When a request arrives, the router scores every eligible node across 7 weighted signals:
| # | Signal | What It Answers | Weight |
|---|---|---|---|
| 1 | Model thermal state | Is the model already loaded in GPU memory? | Up to +50 |
| 2 | Memory fit | How comfortably does the model fit? | Up to +20 |
| 3 | Queue depth | How many requests are waiting? | Up to -30 |
| 4 | Estimated wait time | How long until this request starts? | Up to -25 |
| 5 | Role affinity | Does this machine match the model's weight class? | Up to +15 |
| 6 | Availability trend | Is this device getting busier or freeing up? | Up to +10 |
| 7 | Context fit | Can this node handle the requested context size? | Up to +10 |
The highest total score wins. A hot model on an idle, powerful machine with plenty of memory scores 80+. A cold model on a busy laptop with a rising workload scores under 20.
Each node + model pair has its own queue. When a request is routed to a node, it enters that node's queue for that model.
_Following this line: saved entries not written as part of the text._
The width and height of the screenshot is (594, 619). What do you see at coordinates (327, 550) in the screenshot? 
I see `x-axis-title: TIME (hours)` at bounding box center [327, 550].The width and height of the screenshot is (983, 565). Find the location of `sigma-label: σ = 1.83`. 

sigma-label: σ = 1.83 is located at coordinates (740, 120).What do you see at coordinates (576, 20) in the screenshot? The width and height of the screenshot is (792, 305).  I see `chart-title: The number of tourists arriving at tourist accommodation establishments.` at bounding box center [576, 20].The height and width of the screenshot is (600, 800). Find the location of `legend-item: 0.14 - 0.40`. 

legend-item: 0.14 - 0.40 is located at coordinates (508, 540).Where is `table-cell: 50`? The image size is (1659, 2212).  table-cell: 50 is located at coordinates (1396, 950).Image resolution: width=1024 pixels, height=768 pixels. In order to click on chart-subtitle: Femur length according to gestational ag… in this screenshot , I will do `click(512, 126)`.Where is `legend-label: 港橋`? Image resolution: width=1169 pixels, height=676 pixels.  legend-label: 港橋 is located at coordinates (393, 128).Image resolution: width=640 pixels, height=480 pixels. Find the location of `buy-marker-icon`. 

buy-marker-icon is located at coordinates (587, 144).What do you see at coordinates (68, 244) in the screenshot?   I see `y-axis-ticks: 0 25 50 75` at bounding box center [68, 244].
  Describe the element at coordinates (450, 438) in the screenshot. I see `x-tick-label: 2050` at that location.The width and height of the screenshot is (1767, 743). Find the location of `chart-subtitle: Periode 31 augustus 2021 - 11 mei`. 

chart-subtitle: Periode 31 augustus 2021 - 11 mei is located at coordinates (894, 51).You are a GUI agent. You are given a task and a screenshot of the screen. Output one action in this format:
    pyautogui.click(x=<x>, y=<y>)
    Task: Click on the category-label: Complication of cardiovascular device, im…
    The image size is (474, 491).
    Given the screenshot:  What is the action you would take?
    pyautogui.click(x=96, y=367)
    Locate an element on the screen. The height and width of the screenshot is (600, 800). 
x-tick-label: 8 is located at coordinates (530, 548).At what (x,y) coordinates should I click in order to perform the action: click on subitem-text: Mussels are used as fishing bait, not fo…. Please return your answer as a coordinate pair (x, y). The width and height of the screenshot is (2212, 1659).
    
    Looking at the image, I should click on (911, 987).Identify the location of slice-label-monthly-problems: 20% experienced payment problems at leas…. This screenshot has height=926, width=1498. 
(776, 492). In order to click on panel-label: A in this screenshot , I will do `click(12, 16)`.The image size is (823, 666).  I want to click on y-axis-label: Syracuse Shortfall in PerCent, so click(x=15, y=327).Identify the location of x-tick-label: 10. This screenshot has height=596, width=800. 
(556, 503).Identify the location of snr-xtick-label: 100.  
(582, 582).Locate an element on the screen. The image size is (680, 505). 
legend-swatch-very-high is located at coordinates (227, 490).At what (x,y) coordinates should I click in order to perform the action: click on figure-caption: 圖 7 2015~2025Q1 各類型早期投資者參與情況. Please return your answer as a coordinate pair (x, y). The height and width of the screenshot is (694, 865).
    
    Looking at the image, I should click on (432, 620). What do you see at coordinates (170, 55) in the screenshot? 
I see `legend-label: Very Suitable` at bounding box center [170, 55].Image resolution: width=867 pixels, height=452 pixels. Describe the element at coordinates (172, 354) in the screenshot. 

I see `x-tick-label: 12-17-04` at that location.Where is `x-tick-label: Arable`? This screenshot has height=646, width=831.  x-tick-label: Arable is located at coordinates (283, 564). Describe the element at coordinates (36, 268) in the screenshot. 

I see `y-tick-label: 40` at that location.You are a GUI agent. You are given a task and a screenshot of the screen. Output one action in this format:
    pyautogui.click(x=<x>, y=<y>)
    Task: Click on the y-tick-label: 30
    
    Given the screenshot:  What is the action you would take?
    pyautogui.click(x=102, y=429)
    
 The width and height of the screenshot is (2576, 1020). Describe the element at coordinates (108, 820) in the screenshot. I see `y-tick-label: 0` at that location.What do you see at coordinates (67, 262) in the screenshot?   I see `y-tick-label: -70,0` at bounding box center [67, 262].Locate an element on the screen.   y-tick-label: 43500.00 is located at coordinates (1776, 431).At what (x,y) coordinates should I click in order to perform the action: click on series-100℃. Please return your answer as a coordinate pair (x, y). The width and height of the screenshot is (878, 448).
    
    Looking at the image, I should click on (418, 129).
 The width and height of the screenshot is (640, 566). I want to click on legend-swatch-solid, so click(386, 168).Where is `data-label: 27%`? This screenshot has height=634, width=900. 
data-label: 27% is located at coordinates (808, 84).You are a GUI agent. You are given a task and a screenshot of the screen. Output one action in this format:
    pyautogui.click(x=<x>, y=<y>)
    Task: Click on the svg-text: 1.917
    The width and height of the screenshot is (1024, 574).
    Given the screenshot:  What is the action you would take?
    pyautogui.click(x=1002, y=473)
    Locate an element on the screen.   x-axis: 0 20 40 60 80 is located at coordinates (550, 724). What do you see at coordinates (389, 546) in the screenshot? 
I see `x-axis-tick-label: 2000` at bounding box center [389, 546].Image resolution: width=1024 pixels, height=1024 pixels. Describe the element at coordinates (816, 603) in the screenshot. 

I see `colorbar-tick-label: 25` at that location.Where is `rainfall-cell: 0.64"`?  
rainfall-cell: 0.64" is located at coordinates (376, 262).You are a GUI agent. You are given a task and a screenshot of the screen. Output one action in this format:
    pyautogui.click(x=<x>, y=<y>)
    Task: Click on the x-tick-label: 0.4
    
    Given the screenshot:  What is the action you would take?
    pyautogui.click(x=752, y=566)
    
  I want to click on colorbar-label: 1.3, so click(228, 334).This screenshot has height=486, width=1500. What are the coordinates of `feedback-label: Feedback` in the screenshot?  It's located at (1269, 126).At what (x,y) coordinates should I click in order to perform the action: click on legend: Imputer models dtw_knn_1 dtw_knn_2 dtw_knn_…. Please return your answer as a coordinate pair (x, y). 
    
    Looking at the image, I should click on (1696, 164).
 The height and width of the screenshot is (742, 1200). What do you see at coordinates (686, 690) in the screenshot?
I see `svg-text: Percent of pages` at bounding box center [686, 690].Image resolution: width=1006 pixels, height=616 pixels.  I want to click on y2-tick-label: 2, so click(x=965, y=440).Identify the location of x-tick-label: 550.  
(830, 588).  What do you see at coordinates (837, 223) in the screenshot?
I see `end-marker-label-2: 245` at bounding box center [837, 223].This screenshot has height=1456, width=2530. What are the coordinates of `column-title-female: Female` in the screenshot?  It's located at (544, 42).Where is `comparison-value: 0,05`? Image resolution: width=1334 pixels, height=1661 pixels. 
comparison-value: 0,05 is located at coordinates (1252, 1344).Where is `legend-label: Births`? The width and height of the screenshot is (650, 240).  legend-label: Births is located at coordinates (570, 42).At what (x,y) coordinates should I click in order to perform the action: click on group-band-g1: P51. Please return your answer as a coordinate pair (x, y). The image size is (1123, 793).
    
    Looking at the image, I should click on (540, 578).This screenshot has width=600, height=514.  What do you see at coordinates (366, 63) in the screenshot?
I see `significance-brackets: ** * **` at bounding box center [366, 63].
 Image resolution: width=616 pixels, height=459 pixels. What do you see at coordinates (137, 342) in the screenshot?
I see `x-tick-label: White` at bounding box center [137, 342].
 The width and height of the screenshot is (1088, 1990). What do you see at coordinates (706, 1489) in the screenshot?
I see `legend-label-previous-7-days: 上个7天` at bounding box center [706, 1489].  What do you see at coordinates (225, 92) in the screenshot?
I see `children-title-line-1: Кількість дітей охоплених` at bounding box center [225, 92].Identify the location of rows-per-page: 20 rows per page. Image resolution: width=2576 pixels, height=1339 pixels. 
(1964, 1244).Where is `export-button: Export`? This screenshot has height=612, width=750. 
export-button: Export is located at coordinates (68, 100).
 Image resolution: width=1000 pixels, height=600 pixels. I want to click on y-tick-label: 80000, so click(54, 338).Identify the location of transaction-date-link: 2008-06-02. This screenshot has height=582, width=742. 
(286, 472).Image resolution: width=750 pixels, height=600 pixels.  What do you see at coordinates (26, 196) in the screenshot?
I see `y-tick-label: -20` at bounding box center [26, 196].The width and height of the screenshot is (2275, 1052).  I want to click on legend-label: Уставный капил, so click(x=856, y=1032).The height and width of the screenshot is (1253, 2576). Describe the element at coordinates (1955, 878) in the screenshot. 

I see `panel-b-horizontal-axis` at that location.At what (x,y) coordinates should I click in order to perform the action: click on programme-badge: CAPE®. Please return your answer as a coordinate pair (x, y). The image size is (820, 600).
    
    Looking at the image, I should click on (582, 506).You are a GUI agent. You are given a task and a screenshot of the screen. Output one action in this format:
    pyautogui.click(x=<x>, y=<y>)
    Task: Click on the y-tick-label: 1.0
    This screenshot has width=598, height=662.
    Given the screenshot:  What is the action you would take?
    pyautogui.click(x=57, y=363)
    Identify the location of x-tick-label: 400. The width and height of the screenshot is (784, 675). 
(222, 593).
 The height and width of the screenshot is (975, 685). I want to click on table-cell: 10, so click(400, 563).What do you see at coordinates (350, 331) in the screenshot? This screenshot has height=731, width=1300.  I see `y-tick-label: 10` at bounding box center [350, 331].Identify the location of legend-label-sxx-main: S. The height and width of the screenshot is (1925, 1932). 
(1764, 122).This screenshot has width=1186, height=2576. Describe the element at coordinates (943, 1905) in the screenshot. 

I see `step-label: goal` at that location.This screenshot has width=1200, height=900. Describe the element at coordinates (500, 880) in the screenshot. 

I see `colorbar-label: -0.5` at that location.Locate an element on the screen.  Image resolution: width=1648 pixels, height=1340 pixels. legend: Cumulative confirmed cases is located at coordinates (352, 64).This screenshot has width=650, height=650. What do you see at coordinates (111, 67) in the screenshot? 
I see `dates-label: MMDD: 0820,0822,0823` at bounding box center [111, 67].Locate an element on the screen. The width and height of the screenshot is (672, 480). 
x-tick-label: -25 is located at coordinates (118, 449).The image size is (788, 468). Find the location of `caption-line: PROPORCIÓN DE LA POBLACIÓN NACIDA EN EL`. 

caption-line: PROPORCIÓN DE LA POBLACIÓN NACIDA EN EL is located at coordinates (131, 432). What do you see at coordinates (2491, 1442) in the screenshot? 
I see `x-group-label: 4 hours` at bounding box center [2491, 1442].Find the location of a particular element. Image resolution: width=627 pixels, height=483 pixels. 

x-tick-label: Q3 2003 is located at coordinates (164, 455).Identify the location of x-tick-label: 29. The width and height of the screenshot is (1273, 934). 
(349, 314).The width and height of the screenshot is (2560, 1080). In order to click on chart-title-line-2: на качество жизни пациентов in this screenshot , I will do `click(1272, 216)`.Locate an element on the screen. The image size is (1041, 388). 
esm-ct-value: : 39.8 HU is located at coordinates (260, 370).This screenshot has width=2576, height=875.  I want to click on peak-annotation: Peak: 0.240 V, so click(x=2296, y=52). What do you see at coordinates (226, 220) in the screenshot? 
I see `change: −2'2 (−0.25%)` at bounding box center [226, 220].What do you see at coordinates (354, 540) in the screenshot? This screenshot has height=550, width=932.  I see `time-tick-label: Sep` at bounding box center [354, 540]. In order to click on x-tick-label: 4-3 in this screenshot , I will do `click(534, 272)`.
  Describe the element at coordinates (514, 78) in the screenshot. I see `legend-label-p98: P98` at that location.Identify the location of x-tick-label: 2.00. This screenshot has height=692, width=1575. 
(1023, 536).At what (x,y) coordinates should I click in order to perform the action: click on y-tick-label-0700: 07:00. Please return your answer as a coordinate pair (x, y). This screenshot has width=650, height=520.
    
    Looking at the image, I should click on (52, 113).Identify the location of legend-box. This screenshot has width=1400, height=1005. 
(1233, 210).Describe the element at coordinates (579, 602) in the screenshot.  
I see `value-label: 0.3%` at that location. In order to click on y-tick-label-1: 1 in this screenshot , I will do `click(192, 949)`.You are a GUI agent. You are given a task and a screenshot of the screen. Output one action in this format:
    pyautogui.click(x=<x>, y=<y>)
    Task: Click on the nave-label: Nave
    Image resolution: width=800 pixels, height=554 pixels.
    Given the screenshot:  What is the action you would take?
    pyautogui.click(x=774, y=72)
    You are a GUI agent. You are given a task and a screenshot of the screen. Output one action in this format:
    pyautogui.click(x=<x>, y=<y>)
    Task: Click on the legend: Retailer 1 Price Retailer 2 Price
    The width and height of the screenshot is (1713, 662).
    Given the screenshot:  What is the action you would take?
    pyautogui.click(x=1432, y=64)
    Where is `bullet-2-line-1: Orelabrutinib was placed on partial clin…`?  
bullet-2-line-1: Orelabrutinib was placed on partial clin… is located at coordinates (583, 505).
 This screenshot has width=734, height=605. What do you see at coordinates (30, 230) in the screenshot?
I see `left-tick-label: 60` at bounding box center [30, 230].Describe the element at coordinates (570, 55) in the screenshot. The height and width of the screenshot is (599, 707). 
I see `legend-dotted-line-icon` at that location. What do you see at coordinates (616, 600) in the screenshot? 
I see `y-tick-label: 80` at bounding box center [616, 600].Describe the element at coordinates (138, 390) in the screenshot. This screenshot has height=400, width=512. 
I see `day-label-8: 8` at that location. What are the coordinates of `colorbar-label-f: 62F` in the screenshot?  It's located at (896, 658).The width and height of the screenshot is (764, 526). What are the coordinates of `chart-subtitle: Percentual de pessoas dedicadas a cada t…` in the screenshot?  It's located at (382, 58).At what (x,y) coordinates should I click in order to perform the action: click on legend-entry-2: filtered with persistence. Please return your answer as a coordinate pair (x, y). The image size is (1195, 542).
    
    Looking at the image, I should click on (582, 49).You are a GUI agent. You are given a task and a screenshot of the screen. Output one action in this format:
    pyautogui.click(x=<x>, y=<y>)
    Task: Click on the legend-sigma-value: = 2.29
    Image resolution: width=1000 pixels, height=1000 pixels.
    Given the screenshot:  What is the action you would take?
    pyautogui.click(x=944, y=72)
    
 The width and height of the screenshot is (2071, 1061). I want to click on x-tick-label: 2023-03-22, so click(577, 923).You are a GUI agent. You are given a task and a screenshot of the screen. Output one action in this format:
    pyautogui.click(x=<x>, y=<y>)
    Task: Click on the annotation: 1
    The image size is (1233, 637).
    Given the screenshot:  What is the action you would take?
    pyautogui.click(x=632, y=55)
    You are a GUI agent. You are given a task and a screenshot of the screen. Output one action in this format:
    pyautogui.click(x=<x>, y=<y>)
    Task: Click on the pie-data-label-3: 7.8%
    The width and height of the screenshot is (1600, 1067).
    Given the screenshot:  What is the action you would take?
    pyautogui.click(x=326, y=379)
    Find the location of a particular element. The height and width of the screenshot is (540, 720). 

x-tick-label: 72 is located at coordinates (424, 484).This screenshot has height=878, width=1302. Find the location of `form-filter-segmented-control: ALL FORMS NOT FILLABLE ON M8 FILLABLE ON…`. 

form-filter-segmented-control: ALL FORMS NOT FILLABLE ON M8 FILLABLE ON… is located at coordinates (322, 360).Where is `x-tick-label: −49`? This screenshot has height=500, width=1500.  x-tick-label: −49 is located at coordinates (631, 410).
Queues have dynamic concurrency — the router calculates how many parallel requests each node can handle based on available memory and model size. A Mac Studio with 512GB can run 8 parallel requests. A MacBook with 16GB might handle 2.
Key queue behaviors:
Each node operates in a capacity mode that determines how much memory the router is allowed to use:
| Mode | Memory Ceiling | When |
|---|---|---|
| Full | 80% of total RAM | Dedicated server or high availability |
| Learned high | 50% (max 64GB) | Normal learned availability |
| Learned medium | 25% (max 32GB) | Moderate workload detected |
| Learned low | 12.5% (max 16GB) | Heavy workload detected |
| Paused | 0GB | Meeting, critical memory pressure, or manual pause |
| Bootstrap | 0GB | First 7 days of capacity learning (observation only) |
Dedicated servers (like a Mac Studio) skip capacity learning and always run in full mode. Laptops and shared devices use the capacity learner to dynamically adjust.
Ollama Herd routes four types of models:
| Type | What | Where |
|---|---|---|
| LLM | Chat completions, text generation | Any Ollama node |
| Embedding | Vector embeddings for RAG | Any Ollama node with embedding model |
| Image | Image generation (FLUX, Stable Diffusion) | Apple Silicon nodes with mflux/DiffusionKit |
| Speech-to-text | Audio transcription | Apple Silicon nodes with MLX + Qwen3-ASR |
A model can be in three thermal states on a given node:
| State | Meaning | Scoring Impact |
|---|---|---|
| Hot | Currently loaded in GPU memory | +50 points |
| Warm | On disk, loaded within last 30 minutes (likely OS-cached) | +30 points |
| Cold | On disk, not recently used | +10 points |
The router strongly prefers hot models — cold-loading a 40GB model takes 15–30 seconds.
When a requested model doesn't exist on any node and auto-pull is enabled (default), the router automatically pulls it onto the node with the most available memory. The client waits for the download, then gets served normally.
Clients can specify fallback models — backup models to try if the primary isn't available. The router tries each in order through the same scoring pipeline:
{
"model": "llama3.3:70b",
"fallback_models": ["qwen2.5:32b", "qwen2.5:7b"]
}
If a node fails before the first response chunk is sent, the router re-scores remaining nodes (excluding the failed one) and retries. Up to 2 retries. Clients never see the failure.
Any request can carry tags for per-app analytics:
{"metadata": {"tags": ["my-app", "production"]}}
Or via header: X-Herd-Tags: my-app, production
The dashboard breaks down usage, latency, and error rates per tag — so you can see which tools consume the most fleet resources.
Every routing decision is recorded as a trace in SQLite. Each trace includes: model, node, score, latency, tokens, retry/fallback status, and tags. You can query traces through the dashboard API or directly with SQLite:
sqlite3 ~/.fleet-manager/latency.db \
"SELECT model, node_id, latency_ms FROM request_traces ORDER BY timestamp DESC LIMIT 5"
A real-time web UI at /dashboard with 8 tabs: Fleet Overview, Trends, Model Insights, Apps, Benchmarks, Health, Recommendations, and Settings. Updated via Server-Sent Events — no polling, no page refresh.